- Problem: From the line containing "八峰町物価高騰対策支援給付金（非課税世帯３万円）について (108, 1006)" to the final line of the entries, every line is to be reproduced exactly; no other line belongs in the output.

- Records:
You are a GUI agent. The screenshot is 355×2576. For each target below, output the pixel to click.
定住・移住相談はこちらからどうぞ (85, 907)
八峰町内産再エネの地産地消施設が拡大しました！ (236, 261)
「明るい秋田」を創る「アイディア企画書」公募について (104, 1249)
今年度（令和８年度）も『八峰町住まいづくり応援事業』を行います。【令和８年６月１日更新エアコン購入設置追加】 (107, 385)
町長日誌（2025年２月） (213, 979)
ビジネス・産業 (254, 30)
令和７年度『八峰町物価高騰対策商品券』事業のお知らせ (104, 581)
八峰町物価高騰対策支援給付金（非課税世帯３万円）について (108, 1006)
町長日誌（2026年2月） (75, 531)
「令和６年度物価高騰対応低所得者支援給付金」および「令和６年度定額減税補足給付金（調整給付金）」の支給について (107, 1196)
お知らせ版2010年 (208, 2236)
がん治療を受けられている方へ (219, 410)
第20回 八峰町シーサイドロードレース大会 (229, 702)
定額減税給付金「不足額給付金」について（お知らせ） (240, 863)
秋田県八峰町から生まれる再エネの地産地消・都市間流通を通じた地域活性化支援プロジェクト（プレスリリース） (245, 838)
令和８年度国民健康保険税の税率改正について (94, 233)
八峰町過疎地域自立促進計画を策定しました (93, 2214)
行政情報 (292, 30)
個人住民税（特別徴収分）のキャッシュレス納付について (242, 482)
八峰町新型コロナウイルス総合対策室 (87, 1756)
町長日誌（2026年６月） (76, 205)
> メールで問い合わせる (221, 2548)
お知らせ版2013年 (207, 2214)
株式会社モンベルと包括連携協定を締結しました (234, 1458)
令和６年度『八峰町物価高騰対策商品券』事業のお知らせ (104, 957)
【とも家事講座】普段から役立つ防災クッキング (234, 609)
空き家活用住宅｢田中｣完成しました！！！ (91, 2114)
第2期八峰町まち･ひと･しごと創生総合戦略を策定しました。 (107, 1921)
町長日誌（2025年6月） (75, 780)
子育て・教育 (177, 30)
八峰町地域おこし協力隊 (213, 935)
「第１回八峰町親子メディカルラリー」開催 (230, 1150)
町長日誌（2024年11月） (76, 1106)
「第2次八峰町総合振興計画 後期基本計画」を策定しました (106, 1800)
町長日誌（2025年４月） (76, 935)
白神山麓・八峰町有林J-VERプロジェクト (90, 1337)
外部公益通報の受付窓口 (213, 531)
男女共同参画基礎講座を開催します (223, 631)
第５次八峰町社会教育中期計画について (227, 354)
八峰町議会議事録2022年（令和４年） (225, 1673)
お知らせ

- Response for this exercise:
八峰町物価高騰対策支援給付金（非課税世帯３万円）について (108, 1006)
町長日誌（2026年2月） (75, 531)
「令和６年度物価高騰対応低所得者支援給付金」および「令和６年度定額減税補足給付金（調整給付金）」の支給について (107, 1196)
お知らせ版2010年 (208, 2236)
がん治療を受けられている方へ (219, 410)
第20回 八峰町シーサイドロードレース大会 (229, 702)
定額減税給付金「不足額給付金」について（お知らせ） (240, 863)
秋田県八峰町から生まれる再エネの地産地消・都市間流通を通じた地域活性化支援プロジェクト（プレスリリース） (245, 838)
令和８年度国民健康保険税の税率改正について (94, 233)
八峰町過疎地域自立促進計画を策定しました (93, 2214)
行政情報 (292, 30)
個人住民税（特別徴収分）のキャッシュレス納付について (242, 482)
八峰町新型コロナウイルス総合対策室 (87, 1756)
町長日誌（2026年６月） (76, 205)
> メールで問い合わせる (221, 2548)
お知らせ版2013年 (207, 2214)
株式会社モンベルと包括連携協定を締結しました (234, 1458)
令和６年度『八峰町物価高騰対策商品券』事業のお知らせ (104, 957)
【とも家事講座】普段から役立つ防災クッキング (234, 609)
空き家活用住宅｢田中｣完成しました！！！ (91, 2114)
第2期八峰町まち･ひと･しごと創生総合戦略を策定しました。 (107, 1921)
町長日誌（2025年6月） (75, 780)
子育て・教育 (177, 30)
八峰町地域おこし協力隊 (213, 935)
「第１回八峰町親子メディカルラリー」開催 (230, 1150)
町長日誌（2024年11月） (76, 1106)
「第2次八峰町総合振興計画 後期基本計画」を策定しました (106, 1800)
町長日誌（2025年４月） (76, 935)
白神山麓・八峰町有林J-VERプロジェクト (90, 1337)
外部公益通報の受付窓口 (213, 531)
男女共同参画基礎講座を開催します (223, 631)
第５次八峰町社会教育中期計画について (227, 354)
八峰町議会議事録2022年（令和４年） (225, 1673)
お知らせ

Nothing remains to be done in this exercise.